I for one was flummoxed, so I decided to conduct a simple experiment. I would work backwards to determine how much Lending Club would need to earn to justify today's valuation using a traditional price-to-earnings based approach. Then I would look at what Lending Club's financial performance and market value would likely be if it were to become a bank.

The takeaway? Lending Club should become a bank as fast as it can in order to reap the economic benefits of its loans and secure a more stable funding base. And, in the meantime, there are changes it can and should be making to increase resiliency and create the foundation for a sustainable and profitable business.

Does Lending Club's valuation make sense?

The first order of business was to determine if Lending Club's business could support its current valuation. I ran the valuation based on the annualised quarterly earnings run rate for Lending Club in Q3 2018 (2 years from now) so as to allow ample time for the company to turn things around after the recent management turmoil. I assumed a P/E for Lending Club of between 6-8x, which is a generous range for a gain on sale-dependent, liquidity-constrained lender without a balance sheet. For simplicity's sake, I focused the analysis on the 7x middle of the range. (The best comparable for a marketplace lender like Lending Club is probably a mortgage banker like PennyMac Financial, which has a forward P/E of around 5.5x.)

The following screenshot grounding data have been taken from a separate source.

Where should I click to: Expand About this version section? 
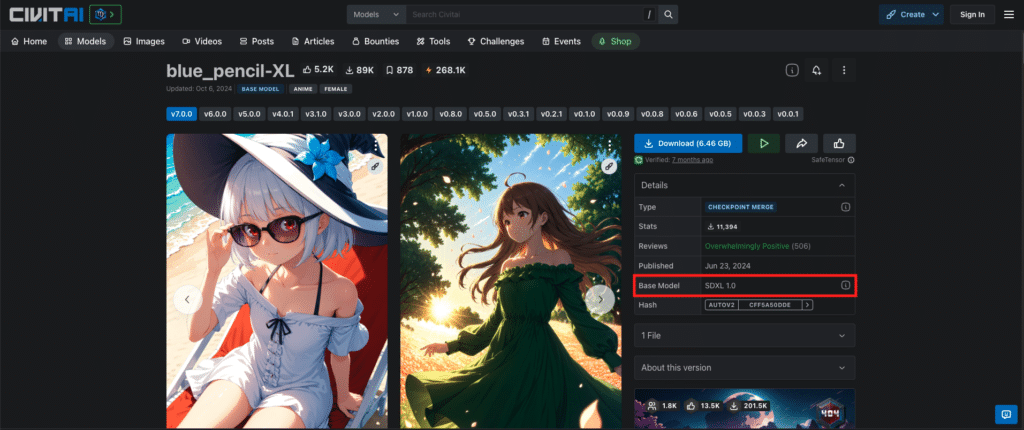pos(744,367)
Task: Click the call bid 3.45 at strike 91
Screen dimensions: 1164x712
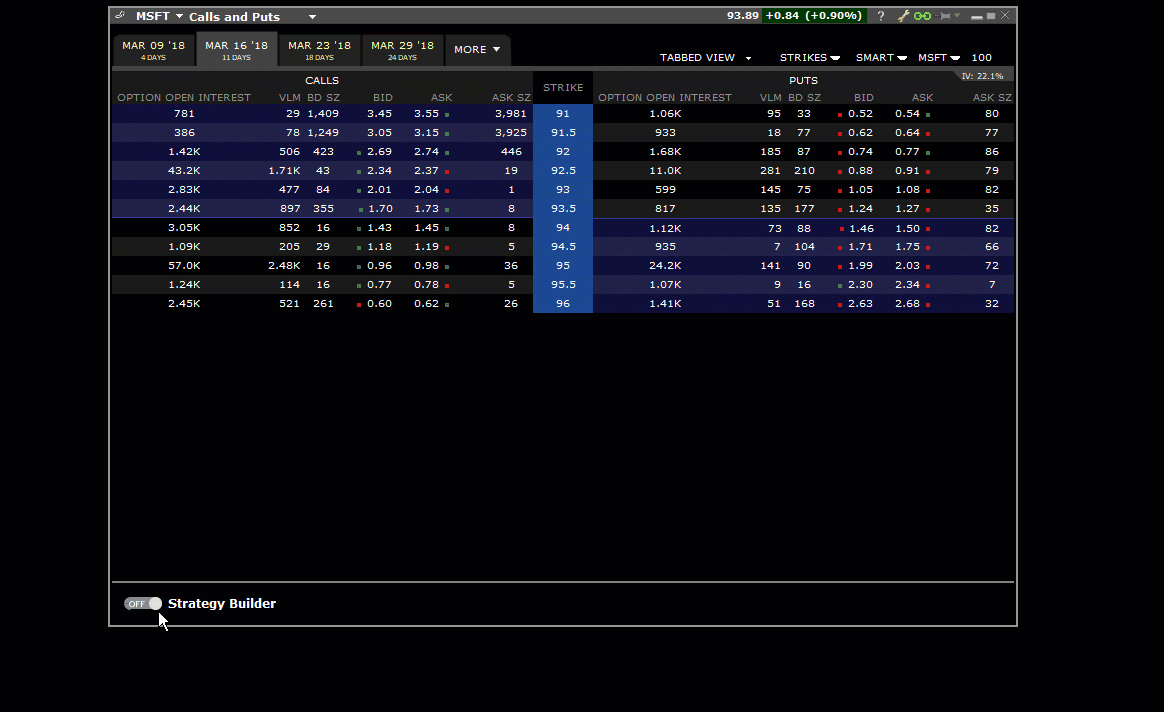Action: (x=380, y=113)
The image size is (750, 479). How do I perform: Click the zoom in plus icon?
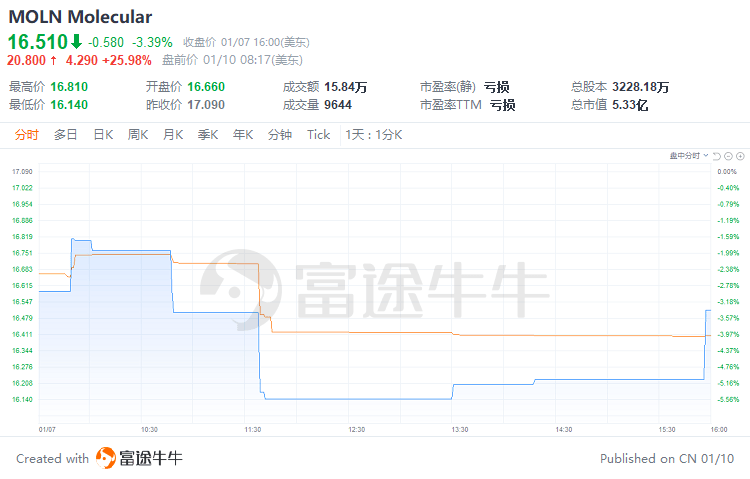[x=740, y=156]
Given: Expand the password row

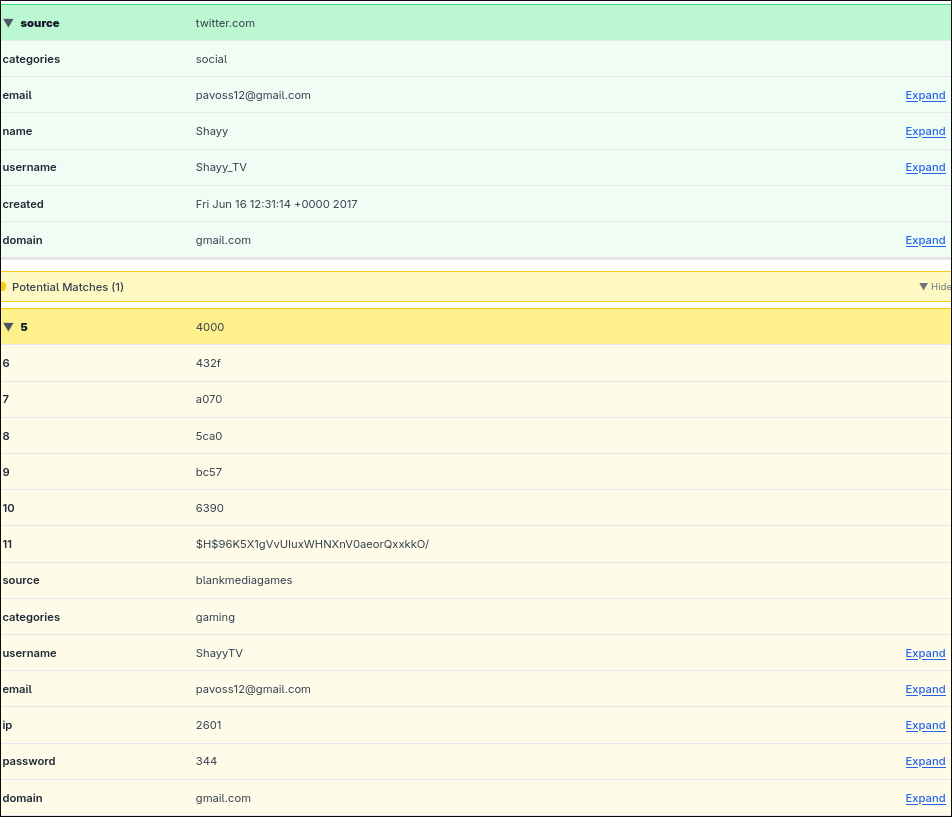Looking at the screenshot, I should [x=925, y=762].
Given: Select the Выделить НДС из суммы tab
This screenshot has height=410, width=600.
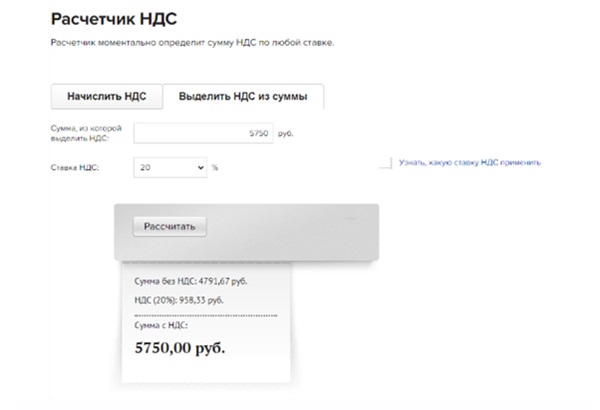Looking at the screenshot, I should (243, 97).
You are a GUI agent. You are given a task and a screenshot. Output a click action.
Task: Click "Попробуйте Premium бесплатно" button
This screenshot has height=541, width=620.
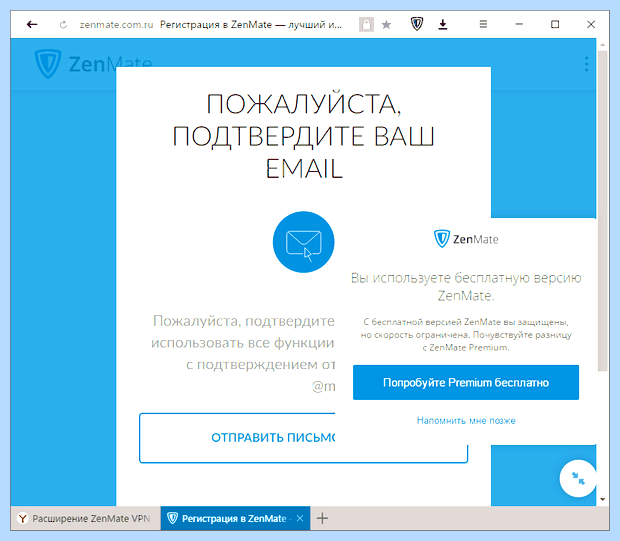(x=466, y=382)
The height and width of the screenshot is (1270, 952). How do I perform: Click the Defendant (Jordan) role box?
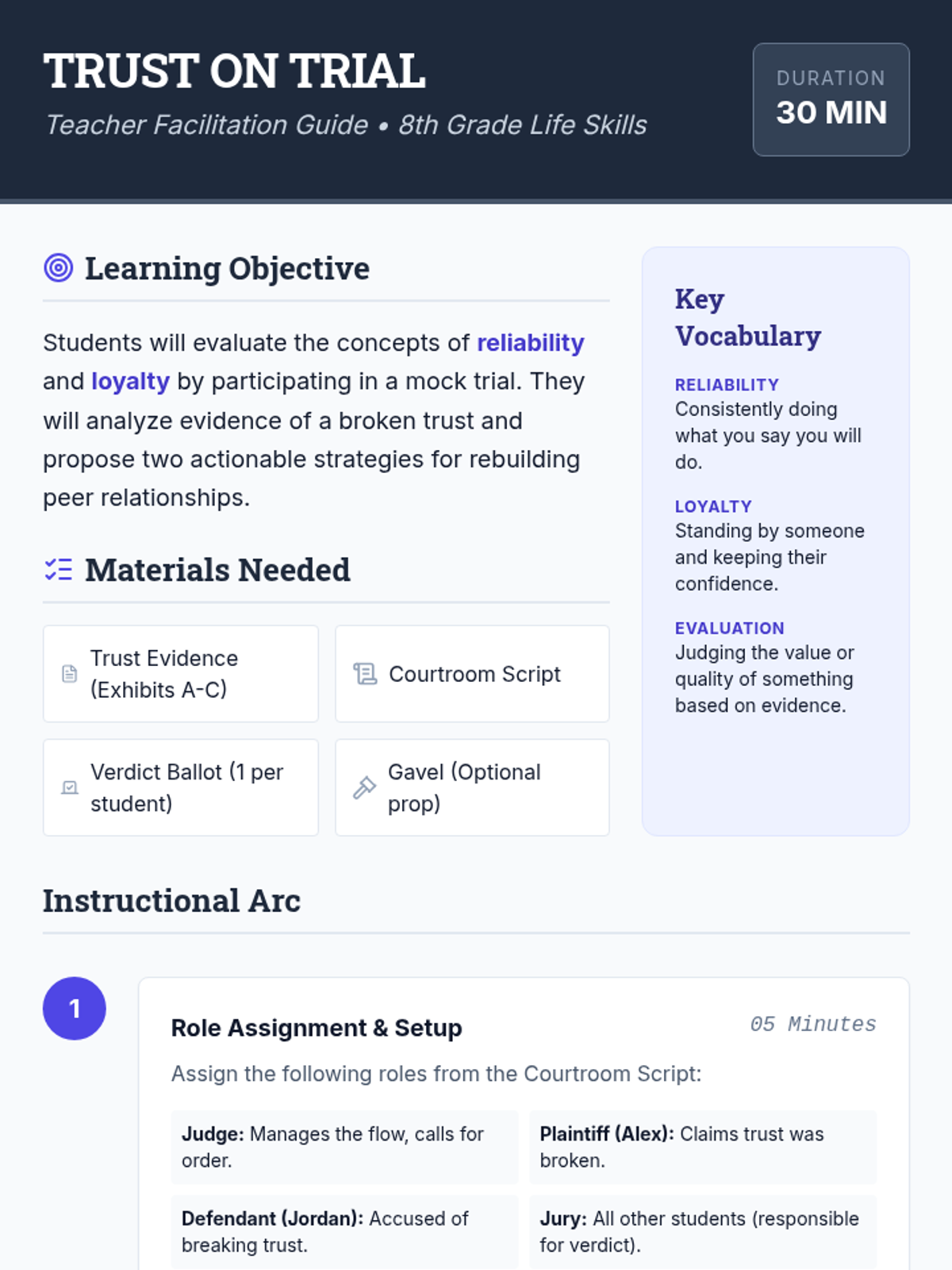(344, 1231)
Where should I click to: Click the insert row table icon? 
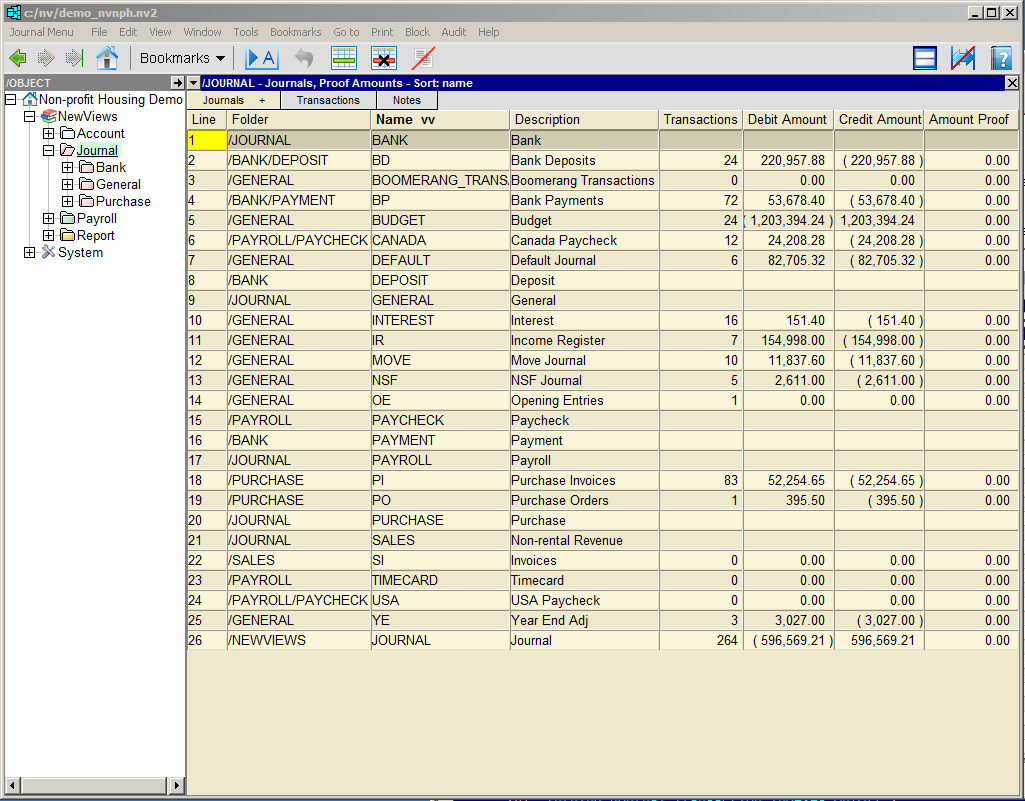point(344,58)
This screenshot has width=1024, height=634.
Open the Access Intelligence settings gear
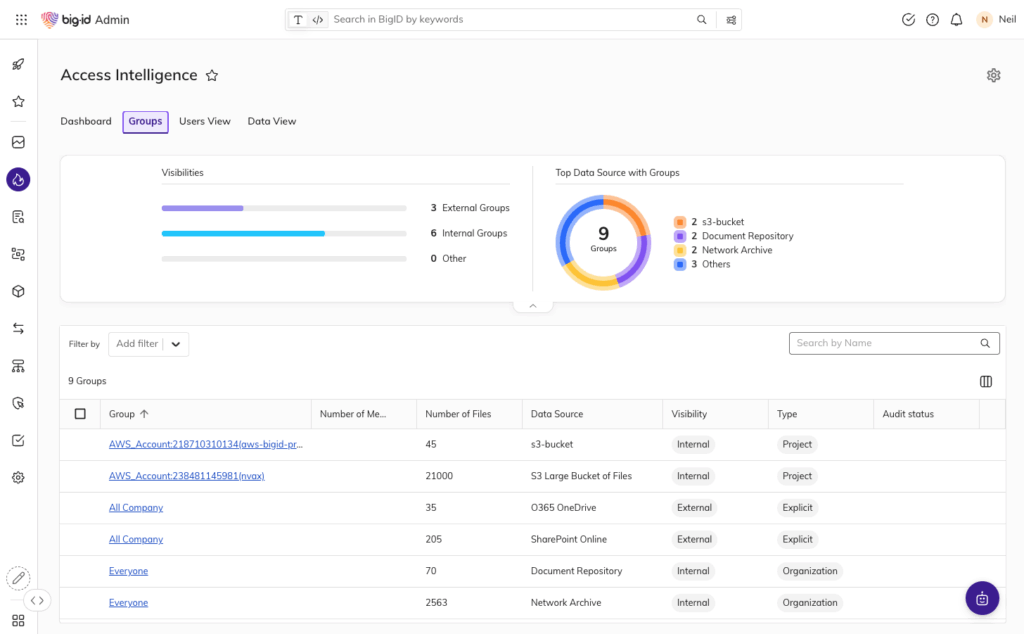click(x=993, y=75)
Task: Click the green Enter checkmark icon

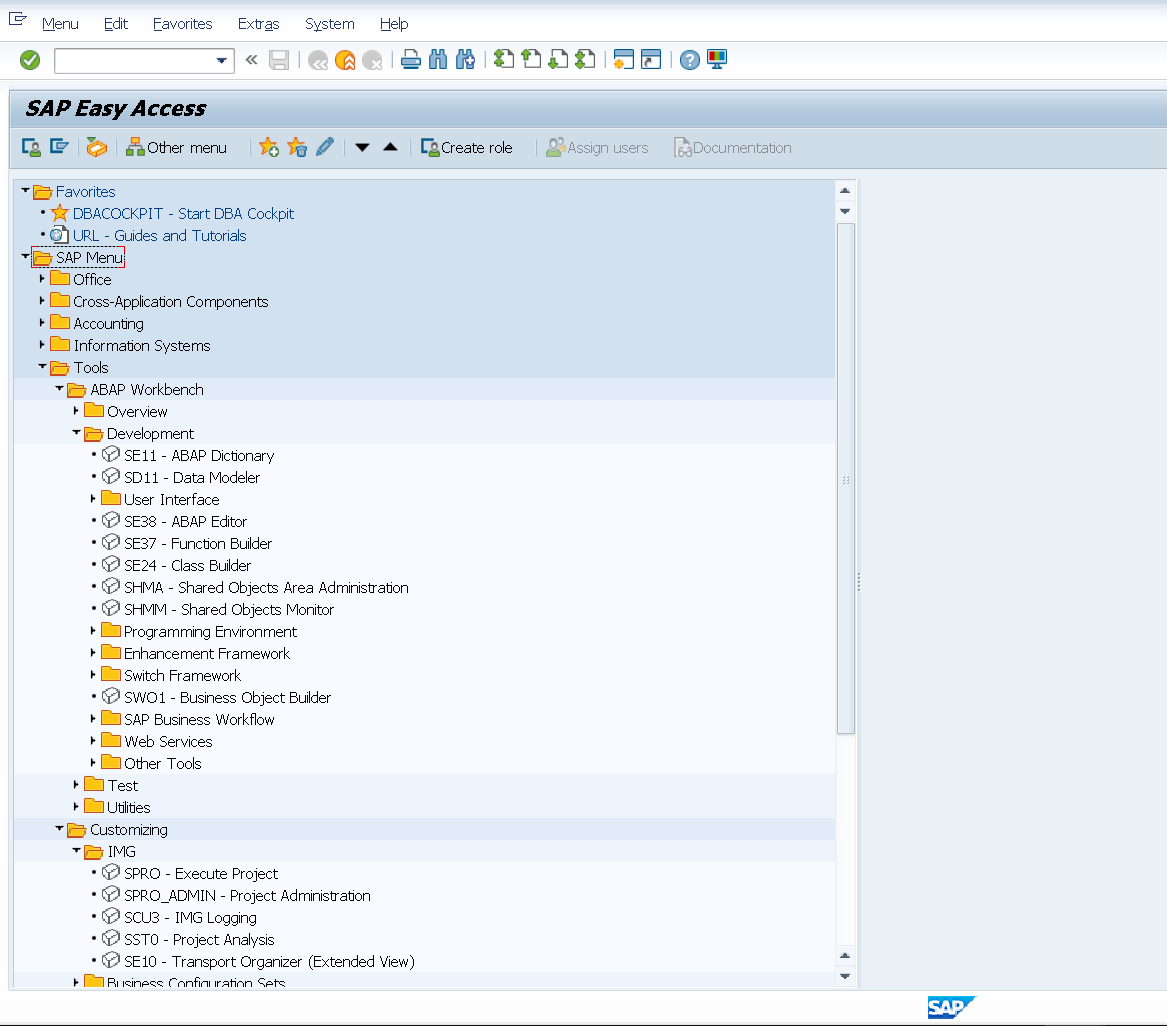Action: pos(30,61)
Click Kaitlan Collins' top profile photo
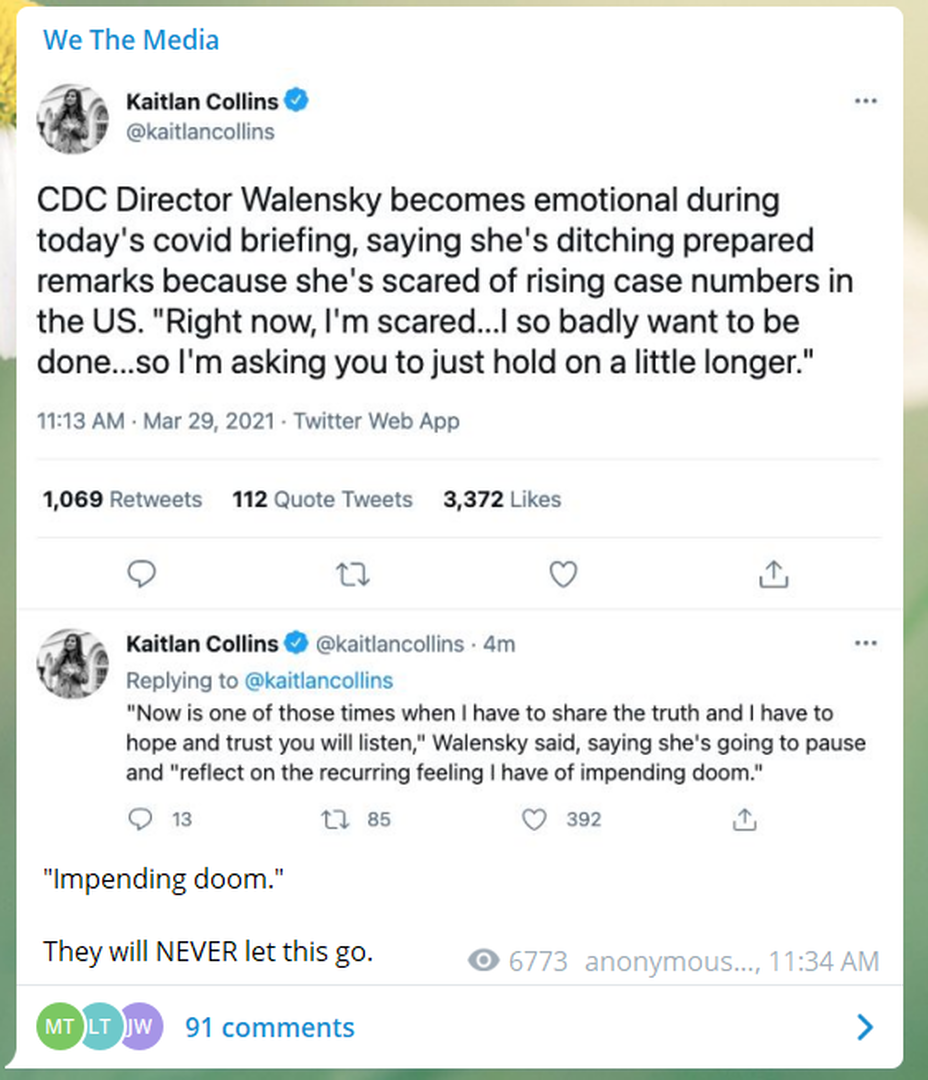Image resolution: width=928 pixels, height=1080 pixels. click(x=72, y=119)
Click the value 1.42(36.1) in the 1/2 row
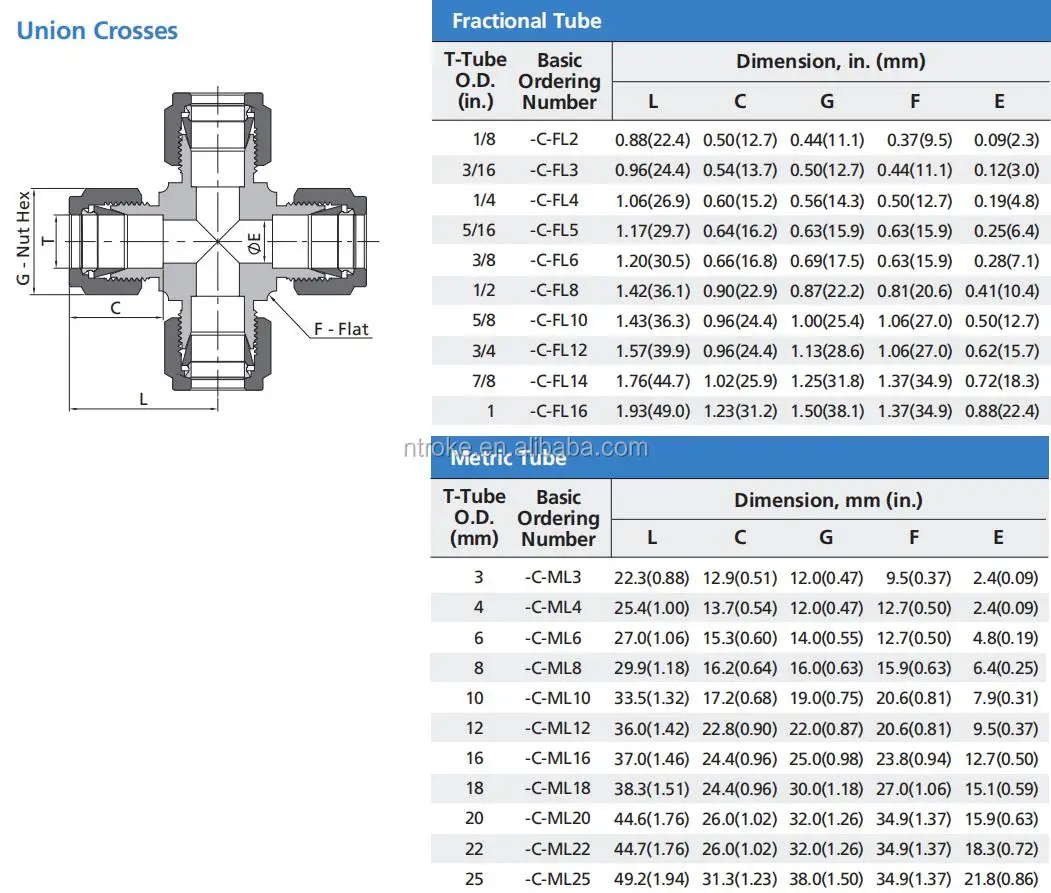This screenshot has width=1051, height=893. (651, 291)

According to my simplified view, Lending Club would need an annualised net income run rate of $329m (at a 7x P/E) by Q3 2018 to justify its current $2.3bn valuation.

Lending Club's sales & marketing and origination & servicing expenses have oscillated around 50 per cent of its operating revenue for the last two years, so I made a management-friendly assumption that those two items would continue at that level for the next two years. I also assumed that loan gain on sale margins (reported in the transaction fees revenue line) and servicing revenue margins would stay at their current levels due to competition, the credit cycle and loan investor conservatism. The composition of Lending Club's loan servicing portfolio was assumed not to change, with servicing revenues moving in step with loan originations.

I calculated that if Lending Club doubled its loan originations to $4bn a quarter by Q3 2018, it would generate $224m in operating revenue (twice the current level). With sales & marketing and origination & servicing expense taking up 50 per cent of operating revenues, that would leave $112m in operating revenue to cover all other expenses and generate any profit.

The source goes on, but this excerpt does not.